GIVEN INSTRUCTION -> Put the lines of the listing from the line with "The width and height of the screenshot is (1266, 713)." to the line with "Collapse the All", both included, into a Markdown table with the columns Row and Line. Number each row and leave out blank lines.

GIVEN DATA ->
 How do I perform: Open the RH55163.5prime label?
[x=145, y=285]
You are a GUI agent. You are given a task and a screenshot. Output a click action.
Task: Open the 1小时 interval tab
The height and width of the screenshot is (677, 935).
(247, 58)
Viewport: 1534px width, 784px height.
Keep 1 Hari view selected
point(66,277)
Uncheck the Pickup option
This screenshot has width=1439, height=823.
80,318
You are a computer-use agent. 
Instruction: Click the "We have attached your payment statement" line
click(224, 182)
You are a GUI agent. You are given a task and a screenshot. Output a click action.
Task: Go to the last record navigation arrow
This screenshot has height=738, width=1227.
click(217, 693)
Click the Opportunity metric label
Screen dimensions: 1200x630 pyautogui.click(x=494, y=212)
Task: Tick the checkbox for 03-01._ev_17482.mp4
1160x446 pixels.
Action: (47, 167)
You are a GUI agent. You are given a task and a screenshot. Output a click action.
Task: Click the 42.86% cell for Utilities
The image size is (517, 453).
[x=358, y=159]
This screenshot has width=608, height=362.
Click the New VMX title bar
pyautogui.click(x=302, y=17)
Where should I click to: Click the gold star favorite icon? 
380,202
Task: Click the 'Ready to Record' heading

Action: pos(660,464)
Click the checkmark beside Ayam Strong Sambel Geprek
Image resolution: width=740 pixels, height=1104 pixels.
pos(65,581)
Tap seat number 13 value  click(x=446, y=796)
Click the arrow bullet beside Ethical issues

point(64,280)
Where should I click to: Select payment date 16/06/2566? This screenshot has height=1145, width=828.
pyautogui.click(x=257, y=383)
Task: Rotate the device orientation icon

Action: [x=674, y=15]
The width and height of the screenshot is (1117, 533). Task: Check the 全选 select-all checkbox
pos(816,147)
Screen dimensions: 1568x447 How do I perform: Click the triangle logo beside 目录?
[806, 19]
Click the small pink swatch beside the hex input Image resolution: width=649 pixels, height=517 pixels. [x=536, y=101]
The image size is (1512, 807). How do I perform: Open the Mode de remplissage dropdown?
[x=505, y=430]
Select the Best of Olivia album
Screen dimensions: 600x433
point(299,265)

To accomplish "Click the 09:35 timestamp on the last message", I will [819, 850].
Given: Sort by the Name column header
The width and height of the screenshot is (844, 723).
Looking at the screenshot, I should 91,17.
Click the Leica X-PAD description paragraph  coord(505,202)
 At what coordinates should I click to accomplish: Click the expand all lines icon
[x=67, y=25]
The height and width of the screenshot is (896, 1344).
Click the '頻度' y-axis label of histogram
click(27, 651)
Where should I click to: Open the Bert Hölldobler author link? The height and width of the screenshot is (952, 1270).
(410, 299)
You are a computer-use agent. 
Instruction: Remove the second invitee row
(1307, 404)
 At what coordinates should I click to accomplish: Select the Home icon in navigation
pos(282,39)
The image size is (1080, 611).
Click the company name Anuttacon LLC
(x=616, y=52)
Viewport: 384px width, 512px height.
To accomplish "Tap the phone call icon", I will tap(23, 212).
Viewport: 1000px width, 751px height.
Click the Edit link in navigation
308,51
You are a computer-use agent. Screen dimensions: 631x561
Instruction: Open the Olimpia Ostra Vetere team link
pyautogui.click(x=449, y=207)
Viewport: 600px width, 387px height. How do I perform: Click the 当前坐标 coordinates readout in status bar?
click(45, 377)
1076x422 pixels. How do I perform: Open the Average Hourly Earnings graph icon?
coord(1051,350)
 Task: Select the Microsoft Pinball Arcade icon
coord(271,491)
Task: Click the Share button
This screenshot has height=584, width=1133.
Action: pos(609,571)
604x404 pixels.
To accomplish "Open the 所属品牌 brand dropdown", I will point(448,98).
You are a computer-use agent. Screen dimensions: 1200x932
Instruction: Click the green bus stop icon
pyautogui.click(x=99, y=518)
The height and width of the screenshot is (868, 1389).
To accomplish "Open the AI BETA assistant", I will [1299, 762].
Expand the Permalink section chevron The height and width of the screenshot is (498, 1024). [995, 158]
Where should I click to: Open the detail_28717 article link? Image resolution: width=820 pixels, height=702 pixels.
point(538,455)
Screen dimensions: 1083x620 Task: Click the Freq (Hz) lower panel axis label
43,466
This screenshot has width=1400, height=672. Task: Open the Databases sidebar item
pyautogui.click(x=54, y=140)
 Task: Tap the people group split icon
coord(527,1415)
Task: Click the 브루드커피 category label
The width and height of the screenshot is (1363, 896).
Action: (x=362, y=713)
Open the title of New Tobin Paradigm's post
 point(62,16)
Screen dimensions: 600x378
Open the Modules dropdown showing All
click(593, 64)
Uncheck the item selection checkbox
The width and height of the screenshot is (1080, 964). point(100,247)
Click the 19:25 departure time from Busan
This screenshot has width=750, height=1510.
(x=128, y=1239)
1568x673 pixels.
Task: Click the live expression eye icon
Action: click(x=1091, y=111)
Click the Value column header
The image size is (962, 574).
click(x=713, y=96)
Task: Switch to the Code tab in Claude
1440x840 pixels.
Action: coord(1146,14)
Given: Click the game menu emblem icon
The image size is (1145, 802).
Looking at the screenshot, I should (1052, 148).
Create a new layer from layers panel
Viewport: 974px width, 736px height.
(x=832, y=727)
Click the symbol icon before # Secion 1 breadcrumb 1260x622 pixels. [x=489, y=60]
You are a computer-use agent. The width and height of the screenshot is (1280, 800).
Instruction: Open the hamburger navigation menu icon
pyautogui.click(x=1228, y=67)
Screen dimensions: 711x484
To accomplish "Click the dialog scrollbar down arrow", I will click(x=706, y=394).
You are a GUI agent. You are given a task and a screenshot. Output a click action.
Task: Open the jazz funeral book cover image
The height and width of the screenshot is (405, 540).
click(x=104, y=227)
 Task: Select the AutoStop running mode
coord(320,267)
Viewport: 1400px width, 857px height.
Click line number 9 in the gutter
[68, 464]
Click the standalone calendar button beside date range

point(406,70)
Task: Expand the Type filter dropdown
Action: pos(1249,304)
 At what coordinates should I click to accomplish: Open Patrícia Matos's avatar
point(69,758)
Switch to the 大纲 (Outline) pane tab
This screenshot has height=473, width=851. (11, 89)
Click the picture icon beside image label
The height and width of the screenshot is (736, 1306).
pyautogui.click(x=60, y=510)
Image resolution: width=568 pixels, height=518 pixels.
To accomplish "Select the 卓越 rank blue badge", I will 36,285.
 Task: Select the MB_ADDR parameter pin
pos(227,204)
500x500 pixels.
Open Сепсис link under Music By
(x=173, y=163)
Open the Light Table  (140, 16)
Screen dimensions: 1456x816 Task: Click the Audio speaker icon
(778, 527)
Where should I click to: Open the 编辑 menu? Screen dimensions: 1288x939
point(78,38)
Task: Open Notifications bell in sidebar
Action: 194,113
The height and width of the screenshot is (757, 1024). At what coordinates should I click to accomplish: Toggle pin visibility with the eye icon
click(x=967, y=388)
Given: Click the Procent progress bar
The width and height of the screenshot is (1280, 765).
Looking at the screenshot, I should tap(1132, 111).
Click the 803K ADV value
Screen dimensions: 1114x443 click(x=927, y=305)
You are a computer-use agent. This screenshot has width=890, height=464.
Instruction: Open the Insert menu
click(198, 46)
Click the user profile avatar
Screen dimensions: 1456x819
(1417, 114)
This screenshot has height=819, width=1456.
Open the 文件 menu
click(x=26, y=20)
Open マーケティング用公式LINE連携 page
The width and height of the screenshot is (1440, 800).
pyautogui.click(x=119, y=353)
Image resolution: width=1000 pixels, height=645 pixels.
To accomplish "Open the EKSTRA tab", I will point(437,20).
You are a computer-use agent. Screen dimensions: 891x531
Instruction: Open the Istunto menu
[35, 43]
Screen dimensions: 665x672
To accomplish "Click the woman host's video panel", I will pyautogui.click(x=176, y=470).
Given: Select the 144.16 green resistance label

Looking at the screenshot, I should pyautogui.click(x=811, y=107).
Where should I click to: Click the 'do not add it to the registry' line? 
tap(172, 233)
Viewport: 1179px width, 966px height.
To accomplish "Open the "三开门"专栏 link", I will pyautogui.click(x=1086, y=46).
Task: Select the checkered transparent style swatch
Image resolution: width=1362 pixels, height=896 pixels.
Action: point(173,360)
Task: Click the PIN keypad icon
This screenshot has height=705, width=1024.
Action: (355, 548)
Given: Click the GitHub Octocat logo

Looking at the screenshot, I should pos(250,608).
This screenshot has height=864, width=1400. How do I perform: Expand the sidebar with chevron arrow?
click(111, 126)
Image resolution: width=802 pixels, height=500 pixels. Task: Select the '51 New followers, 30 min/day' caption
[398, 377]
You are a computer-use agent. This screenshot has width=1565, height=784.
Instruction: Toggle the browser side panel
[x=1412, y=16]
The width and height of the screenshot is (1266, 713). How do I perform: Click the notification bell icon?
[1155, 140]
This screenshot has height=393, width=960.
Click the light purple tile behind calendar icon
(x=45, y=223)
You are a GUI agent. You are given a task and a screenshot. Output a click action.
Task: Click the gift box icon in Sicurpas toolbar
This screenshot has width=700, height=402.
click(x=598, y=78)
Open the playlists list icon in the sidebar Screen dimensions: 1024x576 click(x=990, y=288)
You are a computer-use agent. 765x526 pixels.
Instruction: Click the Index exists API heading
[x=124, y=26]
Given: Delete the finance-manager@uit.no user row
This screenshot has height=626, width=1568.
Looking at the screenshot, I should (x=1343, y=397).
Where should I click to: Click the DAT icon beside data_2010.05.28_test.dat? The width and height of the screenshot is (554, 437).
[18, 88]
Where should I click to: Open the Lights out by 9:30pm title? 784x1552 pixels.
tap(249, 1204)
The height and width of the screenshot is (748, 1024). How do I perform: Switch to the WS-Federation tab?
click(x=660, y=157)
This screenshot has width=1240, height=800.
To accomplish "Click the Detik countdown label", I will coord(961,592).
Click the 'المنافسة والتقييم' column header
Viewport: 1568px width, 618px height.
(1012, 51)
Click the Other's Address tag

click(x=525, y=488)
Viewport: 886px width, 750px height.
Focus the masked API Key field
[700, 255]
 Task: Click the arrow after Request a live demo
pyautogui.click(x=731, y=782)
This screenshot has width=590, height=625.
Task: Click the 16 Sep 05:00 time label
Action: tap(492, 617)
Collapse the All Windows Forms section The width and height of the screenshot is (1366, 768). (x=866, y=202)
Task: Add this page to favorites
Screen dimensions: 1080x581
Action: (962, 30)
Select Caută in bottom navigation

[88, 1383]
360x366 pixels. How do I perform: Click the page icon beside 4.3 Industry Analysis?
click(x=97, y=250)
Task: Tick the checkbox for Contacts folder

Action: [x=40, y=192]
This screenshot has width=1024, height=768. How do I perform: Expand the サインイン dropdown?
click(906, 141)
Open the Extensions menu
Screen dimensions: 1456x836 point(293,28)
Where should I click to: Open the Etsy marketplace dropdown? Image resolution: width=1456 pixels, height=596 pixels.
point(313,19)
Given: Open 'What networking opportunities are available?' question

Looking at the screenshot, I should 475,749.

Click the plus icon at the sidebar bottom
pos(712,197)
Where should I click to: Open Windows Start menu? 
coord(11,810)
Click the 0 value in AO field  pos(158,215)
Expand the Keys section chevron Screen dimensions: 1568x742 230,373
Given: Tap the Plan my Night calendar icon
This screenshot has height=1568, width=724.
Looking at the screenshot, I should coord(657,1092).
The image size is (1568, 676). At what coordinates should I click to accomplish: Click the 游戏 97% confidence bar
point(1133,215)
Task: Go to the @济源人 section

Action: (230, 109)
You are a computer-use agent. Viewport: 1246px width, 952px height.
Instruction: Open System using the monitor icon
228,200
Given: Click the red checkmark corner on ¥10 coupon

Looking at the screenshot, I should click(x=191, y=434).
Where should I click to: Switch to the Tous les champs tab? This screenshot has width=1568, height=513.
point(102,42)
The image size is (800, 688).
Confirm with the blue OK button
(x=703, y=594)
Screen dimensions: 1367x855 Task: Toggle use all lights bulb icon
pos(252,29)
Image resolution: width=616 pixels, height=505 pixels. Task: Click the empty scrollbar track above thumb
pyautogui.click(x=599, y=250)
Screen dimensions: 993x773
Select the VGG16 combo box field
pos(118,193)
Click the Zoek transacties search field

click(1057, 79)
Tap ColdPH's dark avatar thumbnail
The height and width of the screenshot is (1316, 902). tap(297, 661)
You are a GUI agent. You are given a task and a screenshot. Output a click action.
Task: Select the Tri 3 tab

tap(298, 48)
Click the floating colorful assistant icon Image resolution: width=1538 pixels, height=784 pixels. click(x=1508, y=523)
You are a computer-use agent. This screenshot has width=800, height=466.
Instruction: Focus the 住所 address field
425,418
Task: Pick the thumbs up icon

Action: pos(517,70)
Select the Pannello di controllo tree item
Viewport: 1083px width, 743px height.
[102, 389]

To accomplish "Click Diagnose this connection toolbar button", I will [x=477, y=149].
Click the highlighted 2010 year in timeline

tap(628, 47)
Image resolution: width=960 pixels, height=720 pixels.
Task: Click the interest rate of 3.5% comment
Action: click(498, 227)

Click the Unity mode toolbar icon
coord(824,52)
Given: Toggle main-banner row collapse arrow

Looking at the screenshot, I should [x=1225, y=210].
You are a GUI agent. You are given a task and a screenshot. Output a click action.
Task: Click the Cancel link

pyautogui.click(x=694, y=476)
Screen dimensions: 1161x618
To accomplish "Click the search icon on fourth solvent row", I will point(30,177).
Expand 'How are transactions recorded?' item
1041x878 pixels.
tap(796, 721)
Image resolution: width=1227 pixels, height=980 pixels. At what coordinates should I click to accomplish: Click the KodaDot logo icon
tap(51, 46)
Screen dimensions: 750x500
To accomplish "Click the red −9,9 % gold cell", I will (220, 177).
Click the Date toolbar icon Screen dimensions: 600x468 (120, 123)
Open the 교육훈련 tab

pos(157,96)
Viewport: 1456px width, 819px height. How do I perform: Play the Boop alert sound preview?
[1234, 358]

CORRECT RESPONSE ->
| Row | Line |
|---|---|
| 1 | The width and height of the screenshot is (1266, 713). How do I perform: Click the notification bell icon? |
| 2 | [1155, 140] |
| 3 | This screenshot has height=393, width=960. |
| 4 | Click the light purple tile behind calendar icon |
| 5 | (x=45, y=223) |
| 6 | You are a GUI agent. You are given a task and a screenshot. Output a click action. |
| 7 | Task: Click the gift box icon in Sicurpas toolbar |
| 8 | This screenshot has width=700, height=402. |
| 9 | click(x=598, y=78) |
| 10 | Open the playlists list icon in the sidebar Screen dimensions: 1024x576 click(x=990, y=288) |
| 11 | You are a computer-use agent. 765x526 pixels. |
| 12 | Instruction: Click the Index exists API heading |
| 13 | [x=124, y=26] |
| 14 | Given: Delete the finance-manager@uit.no user row |
| 15 | This screenshot has height=626, width=1568. |
| 16 | Looking at the screenshot, I should (x=1343, y=397). |
| 17 | Where should I click to: Click the DAT icon beside data_2010.05.28_test.dat? The width and height of the screenshot is (554, 437). |
| 18 | [18, 88] |
| 19 | Where should I click to: Open the Lights out by 9:30pm title? 784x1552 pixels. |
| 20 | tap(249, 1204) |
| 21 | The height and width of the screenshot is (748, 1024). How do I perform: Switch to the WS-Federation tab? |
| 22 | click(x=660, y=157) |
| 23 | This screenshot has width=1240, height=800. |
| 24 | To accomplish "Click the Detik countdown label", I will coord(961,592). |
| 25 | Click the 'المنافسة والتقييم' column header |
| 26 | Viewport: 1568px width, 618px height. |
| 27 | (1012, 51) |
| 28 | Click the Other's Address tag |
| 29 | click(x=525, y=488) |
| 30 | Viewport: 886px width, 750px height. |
| 31 | Focus the masked API Key field |
| 32 | [700, 255] |
| 33 |  Task: Click the arrow after Request a live demo |
| 34 | pyautogui.click(x=731, y=782) |
| 35 | This screenshot has width=590, height=625. |
| 36 | Task: Click the 16 Sep 05:00 time label |
| 37 | Action: tap(492, 617) |
| 38 | Collapse the All Windows Forms section The width and height of the screenshot is (1366, 768). (x=866, y=202) |